▸ **Selected extract**
☆ ☆ ☆ ☆ ☆

MYTH 3: Gays are responsible for Europe’s demographic crisis.
Russia’s demographic statistics are dismal: the combination of low fertility and high mortality rates and emigration means the Russian population is shrinking fast. Putin’s solution? Russia, he said in 2014, should “cleanse” itself of homosexuals.
In Russia homosexuality is often portrayed as the ultimate crusade against family, a “rejection of children” as one journalist stated on Russian television and therefore incompatible with Russia’s future survival. To illustrate just how bad homosexuality is for birth rates, Russian television regularly points to Europe. “Europeans are dying out...and gay marriages don’t produce children,” said Putin in the same 2014 address. Popular Russian blogger Dmitry Belyaev has written that European values like “liberal democracy” are destroying “Family and Tradition.” Europe, he wrote in a 2012 post, has replaced God with tolerance and as a result “chose a path to the grave.”
Myth 4: Rainbows subliminally advertise homosexuality to children.

☆ ☆ ☆ ☆ ☆

▸ **Given entries**
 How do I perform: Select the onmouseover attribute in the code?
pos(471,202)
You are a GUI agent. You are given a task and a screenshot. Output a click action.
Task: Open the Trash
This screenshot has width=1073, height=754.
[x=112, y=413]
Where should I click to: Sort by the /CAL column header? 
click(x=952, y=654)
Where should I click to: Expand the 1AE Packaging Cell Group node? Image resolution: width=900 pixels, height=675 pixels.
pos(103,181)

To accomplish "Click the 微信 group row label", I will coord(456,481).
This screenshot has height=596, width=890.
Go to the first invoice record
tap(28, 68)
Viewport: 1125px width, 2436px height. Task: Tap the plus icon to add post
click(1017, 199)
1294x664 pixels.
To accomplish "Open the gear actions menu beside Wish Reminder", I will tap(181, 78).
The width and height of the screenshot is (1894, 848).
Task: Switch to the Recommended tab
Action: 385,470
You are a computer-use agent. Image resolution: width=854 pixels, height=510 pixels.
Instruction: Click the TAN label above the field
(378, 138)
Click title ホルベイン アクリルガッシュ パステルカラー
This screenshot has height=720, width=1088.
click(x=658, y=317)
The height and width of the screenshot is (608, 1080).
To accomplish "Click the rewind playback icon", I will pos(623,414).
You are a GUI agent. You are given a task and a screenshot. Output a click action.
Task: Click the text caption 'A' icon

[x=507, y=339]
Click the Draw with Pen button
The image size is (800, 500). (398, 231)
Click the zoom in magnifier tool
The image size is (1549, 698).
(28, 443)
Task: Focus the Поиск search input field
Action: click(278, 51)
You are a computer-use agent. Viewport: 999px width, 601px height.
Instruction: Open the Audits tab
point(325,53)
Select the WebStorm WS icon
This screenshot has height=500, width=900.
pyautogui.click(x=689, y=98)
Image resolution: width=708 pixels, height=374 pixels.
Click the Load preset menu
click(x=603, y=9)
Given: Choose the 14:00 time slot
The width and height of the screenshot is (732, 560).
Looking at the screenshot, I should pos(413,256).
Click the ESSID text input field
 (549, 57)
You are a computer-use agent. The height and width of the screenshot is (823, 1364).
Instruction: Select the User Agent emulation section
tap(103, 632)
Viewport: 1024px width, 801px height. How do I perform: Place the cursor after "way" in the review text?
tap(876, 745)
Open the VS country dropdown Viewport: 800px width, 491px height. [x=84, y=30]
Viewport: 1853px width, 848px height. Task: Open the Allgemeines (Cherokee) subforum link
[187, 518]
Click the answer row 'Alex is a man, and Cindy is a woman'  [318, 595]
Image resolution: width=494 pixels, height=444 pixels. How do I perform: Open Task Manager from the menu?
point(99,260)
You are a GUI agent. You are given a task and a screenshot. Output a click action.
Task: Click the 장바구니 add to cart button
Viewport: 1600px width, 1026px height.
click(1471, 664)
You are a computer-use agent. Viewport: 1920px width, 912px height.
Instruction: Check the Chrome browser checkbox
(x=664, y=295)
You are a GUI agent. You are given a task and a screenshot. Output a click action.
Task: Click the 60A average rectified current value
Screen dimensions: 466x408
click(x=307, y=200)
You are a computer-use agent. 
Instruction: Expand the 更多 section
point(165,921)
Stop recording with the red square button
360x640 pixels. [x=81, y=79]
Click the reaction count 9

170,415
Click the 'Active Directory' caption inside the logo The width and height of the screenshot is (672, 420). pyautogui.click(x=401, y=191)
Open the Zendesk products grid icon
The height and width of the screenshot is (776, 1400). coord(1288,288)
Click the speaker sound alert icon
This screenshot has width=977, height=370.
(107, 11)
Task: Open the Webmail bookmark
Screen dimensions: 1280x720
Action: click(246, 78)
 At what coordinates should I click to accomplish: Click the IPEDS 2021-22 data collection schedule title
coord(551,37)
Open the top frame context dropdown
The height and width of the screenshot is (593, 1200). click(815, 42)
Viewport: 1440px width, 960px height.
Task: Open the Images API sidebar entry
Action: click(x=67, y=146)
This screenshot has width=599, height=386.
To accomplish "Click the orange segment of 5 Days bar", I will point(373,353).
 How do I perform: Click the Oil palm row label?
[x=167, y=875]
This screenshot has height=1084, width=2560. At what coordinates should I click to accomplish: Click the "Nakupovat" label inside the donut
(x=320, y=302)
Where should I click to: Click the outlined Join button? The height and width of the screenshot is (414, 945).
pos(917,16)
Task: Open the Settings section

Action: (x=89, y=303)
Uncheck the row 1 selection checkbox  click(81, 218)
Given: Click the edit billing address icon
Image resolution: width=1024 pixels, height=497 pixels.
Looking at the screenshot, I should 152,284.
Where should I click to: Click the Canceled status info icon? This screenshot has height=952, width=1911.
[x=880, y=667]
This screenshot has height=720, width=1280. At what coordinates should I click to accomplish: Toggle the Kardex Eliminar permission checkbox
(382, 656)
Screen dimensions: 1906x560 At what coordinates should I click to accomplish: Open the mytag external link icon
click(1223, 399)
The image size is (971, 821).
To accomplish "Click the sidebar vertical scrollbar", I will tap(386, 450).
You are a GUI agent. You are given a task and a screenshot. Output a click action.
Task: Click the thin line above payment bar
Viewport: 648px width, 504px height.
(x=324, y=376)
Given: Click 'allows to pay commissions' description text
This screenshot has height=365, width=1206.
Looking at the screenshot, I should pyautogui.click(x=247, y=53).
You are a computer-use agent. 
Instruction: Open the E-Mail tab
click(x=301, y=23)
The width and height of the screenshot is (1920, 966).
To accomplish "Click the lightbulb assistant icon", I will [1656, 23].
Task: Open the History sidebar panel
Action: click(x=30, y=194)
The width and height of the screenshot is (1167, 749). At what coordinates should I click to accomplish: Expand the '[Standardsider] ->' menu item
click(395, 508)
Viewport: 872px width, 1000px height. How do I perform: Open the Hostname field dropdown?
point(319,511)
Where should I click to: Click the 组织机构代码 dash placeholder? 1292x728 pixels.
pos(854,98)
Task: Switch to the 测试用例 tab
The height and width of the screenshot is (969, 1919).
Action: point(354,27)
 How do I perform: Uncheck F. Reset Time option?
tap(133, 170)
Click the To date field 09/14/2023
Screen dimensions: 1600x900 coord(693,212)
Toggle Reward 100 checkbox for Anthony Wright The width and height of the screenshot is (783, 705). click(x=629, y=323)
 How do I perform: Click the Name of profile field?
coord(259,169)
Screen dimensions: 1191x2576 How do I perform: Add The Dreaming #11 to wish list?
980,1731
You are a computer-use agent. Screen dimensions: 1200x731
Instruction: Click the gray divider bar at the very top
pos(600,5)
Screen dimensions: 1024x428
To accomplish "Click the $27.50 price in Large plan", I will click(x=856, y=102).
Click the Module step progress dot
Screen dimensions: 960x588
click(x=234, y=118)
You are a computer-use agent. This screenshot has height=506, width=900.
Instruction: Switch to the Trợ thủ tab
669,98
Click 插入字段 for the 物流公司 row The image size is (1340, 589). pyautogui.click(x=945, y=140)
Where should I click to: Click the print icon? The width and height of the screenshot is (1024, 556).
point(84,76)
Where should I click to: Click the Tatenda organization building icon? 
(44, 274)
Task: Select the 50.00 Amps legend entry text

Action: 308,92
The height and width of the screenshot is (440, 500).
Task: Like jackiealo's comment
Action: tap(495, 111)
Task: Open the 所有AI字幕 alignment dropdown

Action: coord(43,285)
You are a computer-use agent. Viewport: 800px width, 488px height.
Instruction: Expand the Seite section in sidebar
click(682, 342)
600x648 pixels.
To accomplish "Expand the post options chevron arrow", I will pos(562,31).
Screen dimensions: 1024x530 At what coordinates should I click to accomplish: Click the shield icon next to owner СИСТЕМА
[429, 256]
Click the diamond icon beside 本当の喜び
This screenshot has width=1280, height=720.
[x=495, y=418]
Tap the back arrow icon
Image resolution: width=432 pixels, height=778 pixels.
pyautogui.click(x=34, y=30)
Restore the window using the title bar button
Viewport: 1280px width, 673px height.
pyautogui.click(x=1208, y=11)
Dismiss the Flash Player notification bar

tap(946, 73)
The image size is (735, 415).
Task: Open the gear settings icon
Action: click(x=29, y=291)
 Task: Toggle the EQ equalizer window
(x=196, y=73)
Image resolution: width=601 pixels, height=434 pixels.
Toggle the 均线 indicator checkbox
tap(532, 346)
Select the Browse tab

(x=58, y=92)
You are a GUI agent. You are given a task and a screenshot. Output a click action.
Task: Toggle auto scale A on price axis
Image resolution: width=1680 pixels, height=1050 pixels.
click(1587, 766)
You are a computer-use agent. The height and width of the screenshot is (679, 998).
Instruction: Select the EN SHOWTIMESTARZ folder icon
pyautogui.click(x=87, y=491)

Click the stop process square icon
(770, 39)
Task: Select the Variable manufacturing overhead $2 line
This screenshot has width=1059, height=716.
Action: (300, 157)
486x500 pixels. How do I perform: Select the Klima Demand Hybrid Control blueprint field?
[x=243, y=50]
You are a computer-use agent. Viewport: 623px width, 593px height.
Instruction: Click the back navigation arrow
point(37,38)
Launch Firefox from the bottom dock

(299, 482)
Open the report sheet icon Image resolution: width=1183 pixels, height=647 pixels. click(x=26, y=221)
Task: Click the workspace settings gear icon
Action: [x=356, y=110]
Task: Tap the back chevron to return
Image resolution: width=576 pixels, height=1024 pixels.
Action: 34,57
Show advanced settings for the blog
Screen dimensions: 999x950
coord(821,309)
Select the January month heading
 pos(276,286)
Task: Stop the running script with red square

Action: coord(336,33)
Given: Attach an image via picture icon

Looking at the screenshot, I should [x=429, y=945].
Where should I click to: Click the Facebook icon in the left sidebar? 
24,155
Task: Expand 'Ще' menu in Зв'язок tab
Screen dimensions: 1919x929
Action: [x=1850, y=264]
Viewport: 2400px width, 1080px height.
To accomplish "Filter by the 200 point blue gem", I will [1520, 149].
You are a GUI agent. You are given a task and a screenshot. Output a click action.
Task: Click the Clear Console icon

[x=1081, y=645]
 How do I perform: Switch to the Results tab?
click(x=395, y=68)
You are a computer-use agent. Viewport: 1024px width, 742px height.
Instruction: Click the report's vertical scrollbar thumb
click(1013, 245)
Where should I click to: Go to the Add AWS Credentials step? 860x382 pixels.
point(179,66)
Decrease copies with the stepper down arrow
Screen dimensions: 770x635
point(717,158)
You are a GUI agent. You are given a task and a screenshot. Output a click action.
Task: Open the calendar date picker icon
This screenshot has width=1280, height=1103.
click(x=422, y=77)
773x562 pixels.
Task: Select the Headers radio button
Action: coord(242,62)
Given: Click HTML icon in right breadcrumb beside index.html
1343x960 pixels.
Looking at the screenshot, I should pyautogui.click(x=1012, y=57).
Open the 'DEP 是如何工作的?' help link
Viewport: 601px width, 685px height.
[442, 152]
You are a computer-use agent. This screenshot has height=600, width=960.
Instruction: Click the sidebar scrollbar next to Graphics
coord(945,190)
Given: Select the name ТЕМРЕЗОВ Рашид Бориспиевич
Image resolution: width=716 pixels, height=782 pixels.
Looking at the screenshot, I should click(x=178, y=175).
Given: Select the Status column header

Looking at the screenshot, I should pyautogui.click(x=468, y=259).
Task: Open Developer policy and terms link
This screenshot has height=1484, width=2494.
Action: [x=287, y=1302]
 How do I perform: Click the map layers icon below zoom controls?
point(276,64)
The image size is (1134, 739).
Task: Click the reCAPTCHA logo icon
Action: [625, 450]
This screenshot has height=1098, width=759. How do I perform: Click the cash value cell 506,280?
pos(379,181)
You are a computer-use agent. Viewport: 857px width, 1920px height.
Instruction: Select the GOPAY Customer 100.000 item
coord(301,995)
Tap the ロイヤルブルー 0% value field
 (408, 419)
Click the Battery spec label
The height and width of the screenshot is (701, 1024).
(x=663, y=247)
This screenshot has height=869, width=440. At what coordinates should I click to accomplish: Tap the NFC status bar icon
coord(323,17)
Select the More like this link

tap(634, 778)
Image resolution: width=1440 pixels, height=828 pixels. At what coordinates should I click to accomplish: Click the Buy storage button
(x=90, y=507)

☆ ☆ ☆ ☆ ☆

▸ **Work order A**
According to the text on Russian myths about homosexuality, what did the blogger Dmitry Belyaev say Europe has replaced God with?
▸ **Work order B**
Extend the text on Russian myths about homosexuality by continuing from its final heading.

▸ **Answer section A**
Tolerance.

▸ **Answer section B**
Putin’s 2011 anti-gay propaganda law didn’t ban homosexual acts. It banned propaganda of homosexuality to minors, which legally isexactly as vague as it sounds. Without a clear definition of homosexuality, something as innocuous as rainbow logos on children’s language books or the Park Inn’s multi-colored logo can potentially be considered gay propaganda and put companies at risk of being shut down and fined. While “rainbows subliminally mass advertise homosexuality to kids” may sound ridiculous, the multiple news stories about separate movements to ban rainbows in public places illustrate how many Russians consider homosexuality to be a conspiracy: an infectious idea that can be spread by propaganda rather than a human rights issue or legitimate biological norm.
In 2013, a small region in Russia’s Far East along China’s border came under pressure to change its flag. The region called the Jewish Autonomous Oblast uses a flag that is white with seven stripes in the center, all different shades of the rainbow. The local government debated whether the flag violated the federal anti-gay law. One man was quoted in a news story arguing that since the flag has a rainbow stretching across a white background it actually symbolizes homosexuals surrendering. However, just in case, the regional government decided that the flag could be only used with special permission and rainbows disappeared from buildings and bus stops across the region.
But media coverage of a rainbow conspiracy continued. On the state-owned channel Russia-1, Saint Petersburg lawmaker Elena Babich spoke out against the “aggressive gay” invasion via rainbows. “Massive propaganda and protests — they are simultaneous and everywhere,” Babich warns. The broadcast shows her visiting a bookstore, picking up children’s books, and asking the camera, “Why is a rainbow necessary here?”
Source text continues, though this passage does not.